Location
- Country: Canada
- Province: Ontario
- Region: Central Ontario, Eastern Ontario
- Counties: Hastings; Lennox and Addington;

Physical characteristics
- Source: Unnamed confluence
- • location: Stone Mills, Lennox and Addington County
- • coordinates: 44°35′38″N 77°01′58″W﻿ / ﻿44.59389°N 77.03278°W
- • elevation: 189 m (620 ft)
- Mouth: Stoco Lake
- • location: Tweed, Hastings County
- • coordinates: 44°28′58″N 77°16′31″W﻿ / ﻿44.48278°N 77.27528°W
- • elevation: 138 m (453 ft)

Basin features
- River system: Great Lakes Basin
- • left: Otter Creek
- • right: Goose Creek

= Clare River (Ontario) =

The Clare River is a river that is part of the Moira River system in the Lake Ontario drainage basin in Hastings and Lennox and Addington Counties, Ontario, Canada.

==Course==
The Clare River begins at the junction of several unnamed creeks in the township of Stone Mills, Lennox and Addington County at an elevation of 189 m.
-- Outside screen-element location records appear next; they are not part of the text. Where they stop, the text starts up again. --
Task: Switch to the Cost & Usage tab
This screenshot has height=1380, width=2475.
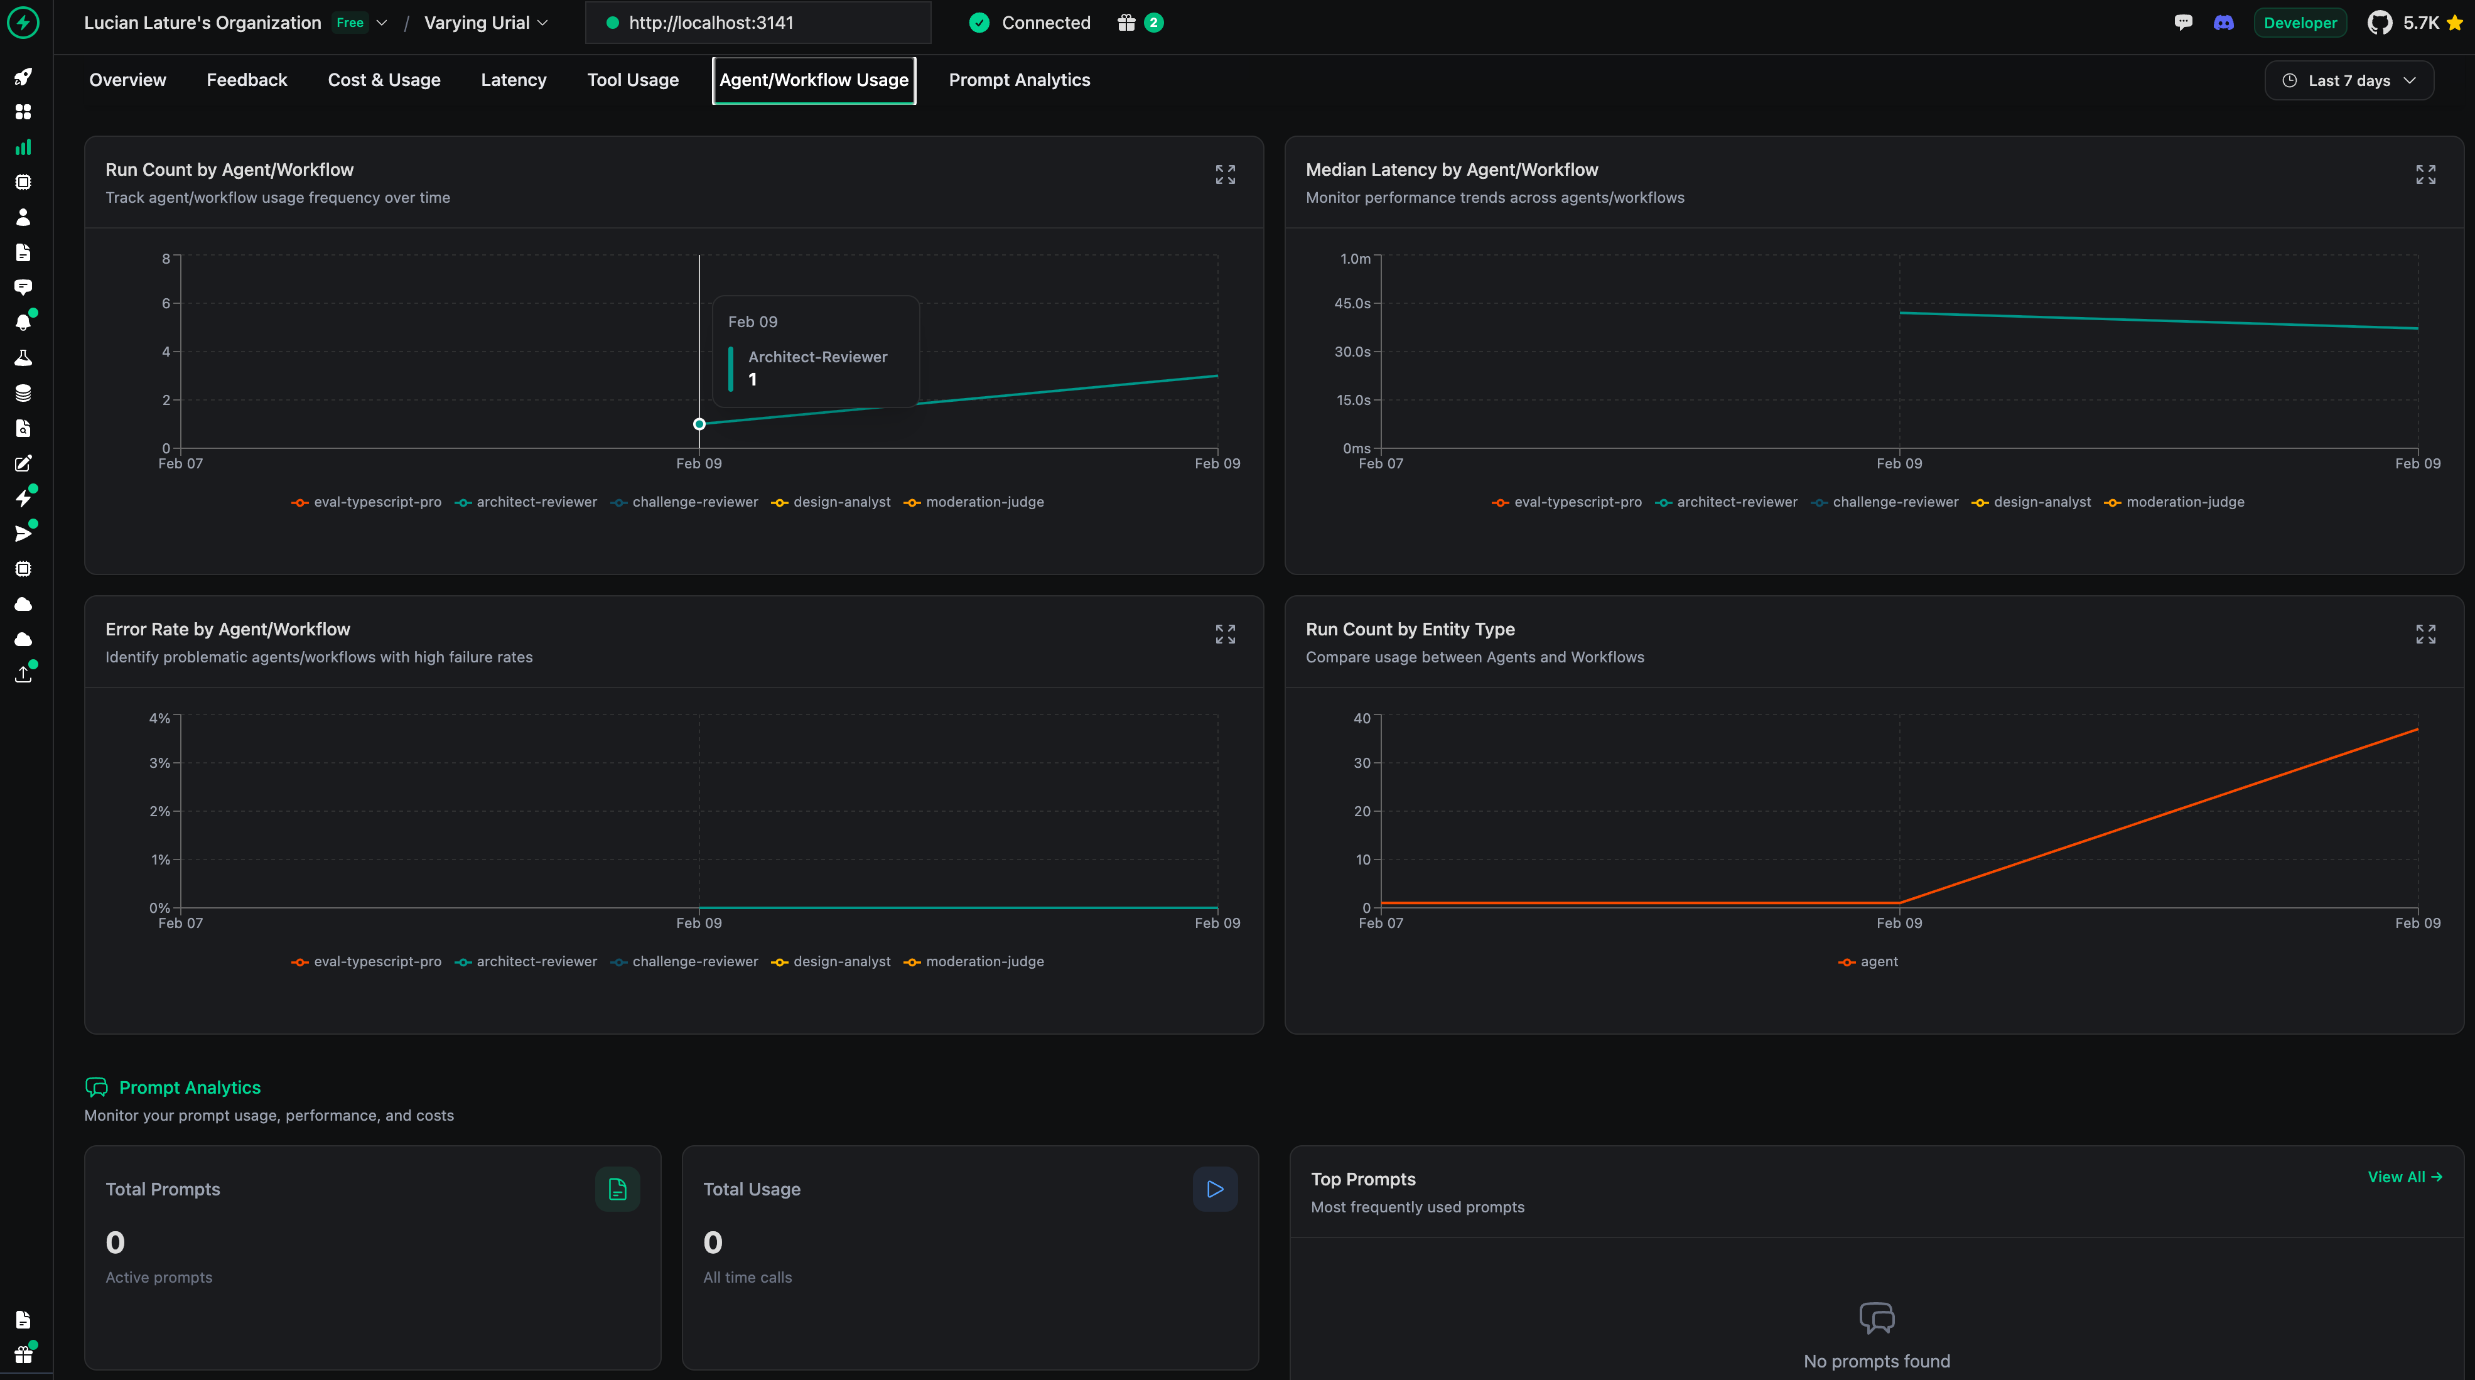Action: point(383,80)
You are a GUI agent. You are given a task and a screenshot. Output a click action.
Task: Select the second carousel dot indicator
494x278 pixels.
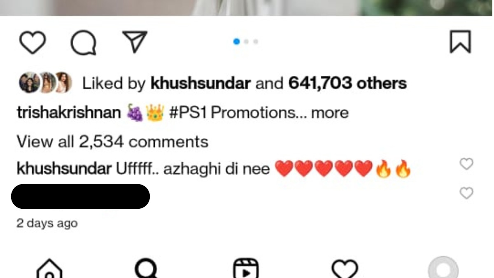click(x=246, y=41)
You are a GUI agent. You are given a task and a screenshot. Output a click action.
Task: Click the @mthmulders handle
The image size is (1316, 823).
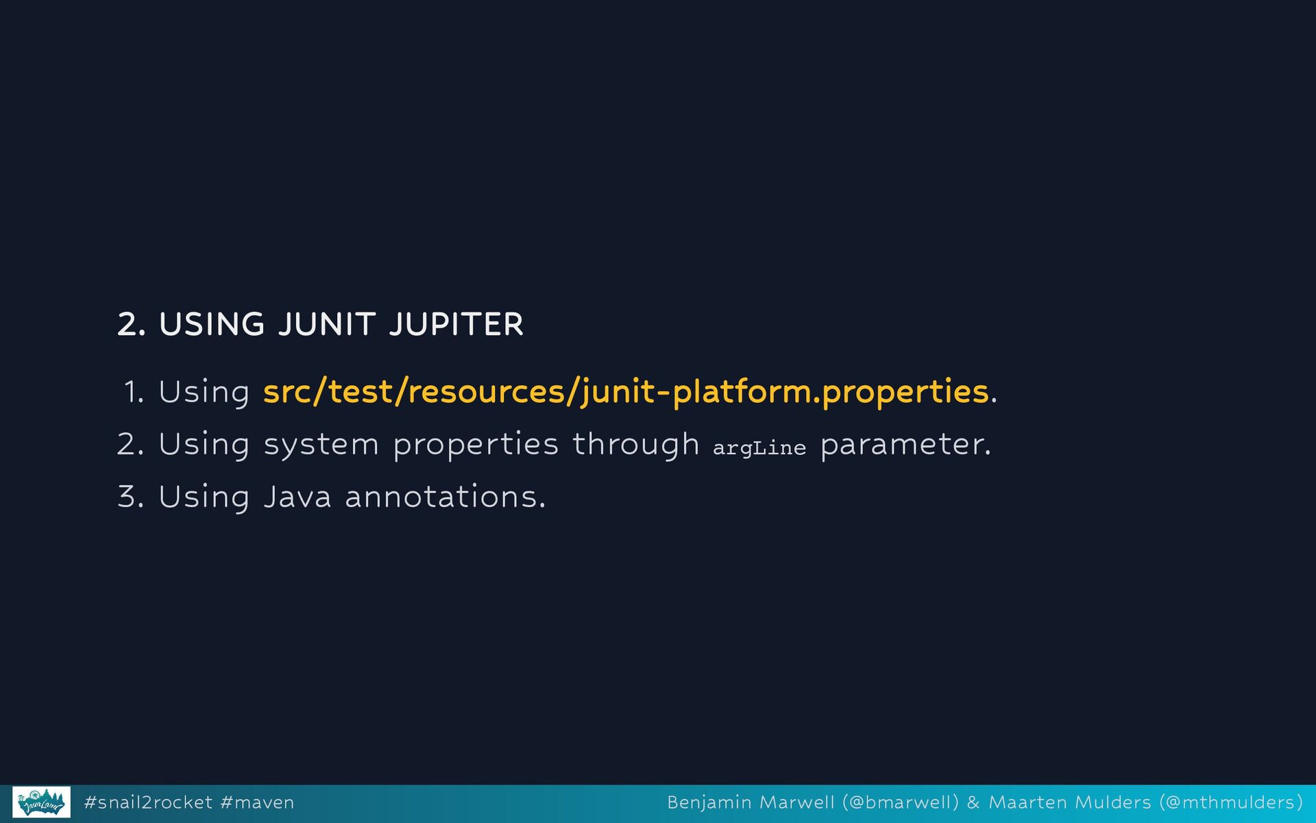pyautogui.click(x=1230, y=802)
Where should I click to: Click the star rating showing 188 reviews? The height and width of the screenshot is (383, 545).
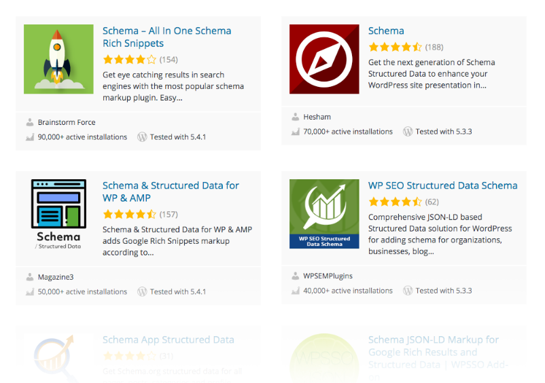pyautogui.click(x=395, y=48)
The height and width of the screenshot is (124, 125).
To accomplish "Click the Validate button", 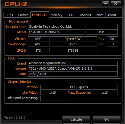I will (76, 119).
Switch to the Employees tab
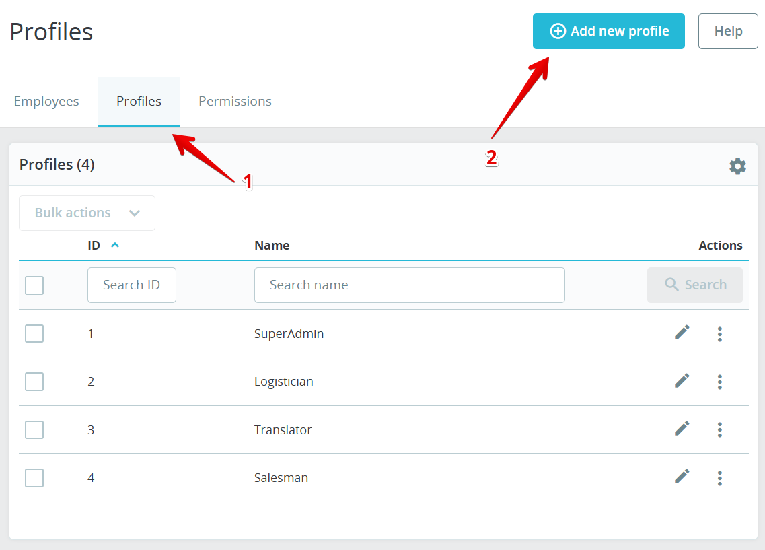Viewport: 765px width, 550px height. point(46,102)
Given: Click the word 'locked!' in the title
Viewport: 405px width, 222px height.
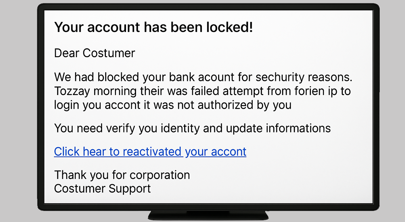Looking at the screenshot, I should click(230, 27).
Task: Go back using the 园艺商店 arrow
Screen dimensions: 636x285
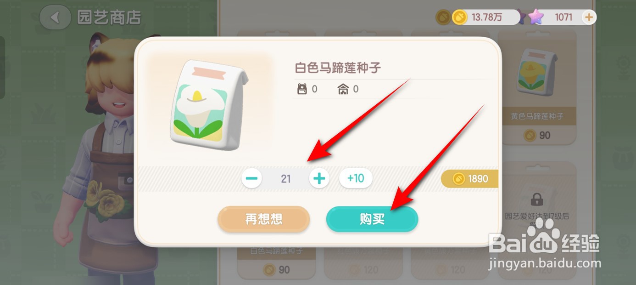Action: pos(55,17)
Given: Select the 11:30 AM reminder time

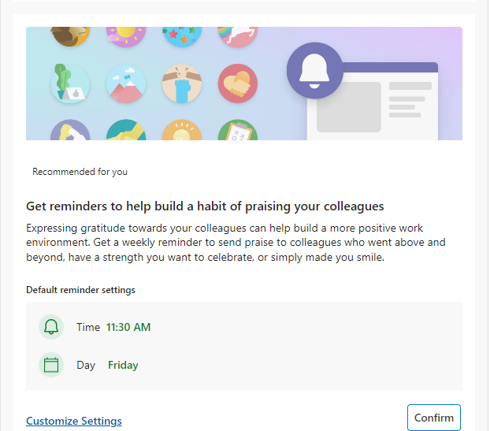Looking at the screenshot, I should click(x=128, y=327).
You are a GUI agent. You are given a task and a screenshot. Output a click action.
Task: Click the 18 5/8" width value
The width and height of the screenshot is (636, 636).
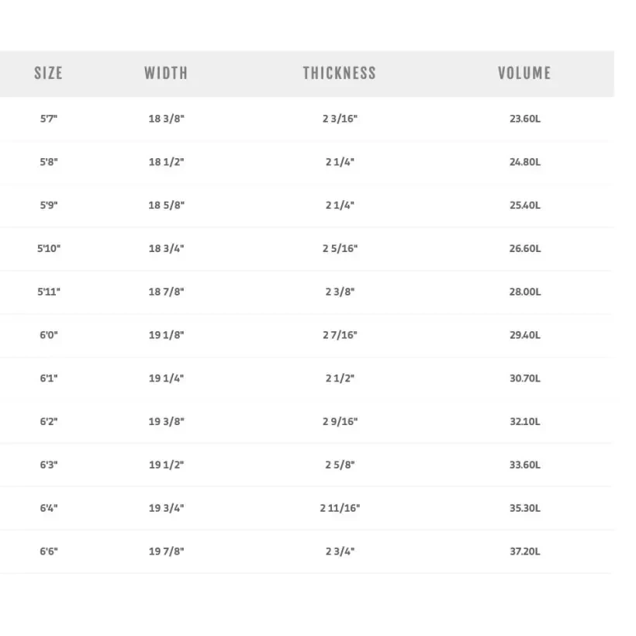(x=167, y=206)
It flows southwest into Calpin Lake at an elevation of 171 m at the community of McGuire Settlement, then continues southwest under Highway 41. It then turns west and passes into the municipality of Tweed, Hastings County. It takes in the left tributary Goose Creek and right tributary Otter Creek, flows past the settlement of Bogart, and empties into the east side of Stoco Lake on the Moira River at an elevation of 138 m. The Moira River flows into the Bay of Quinte on Lake Ontario at Belleville.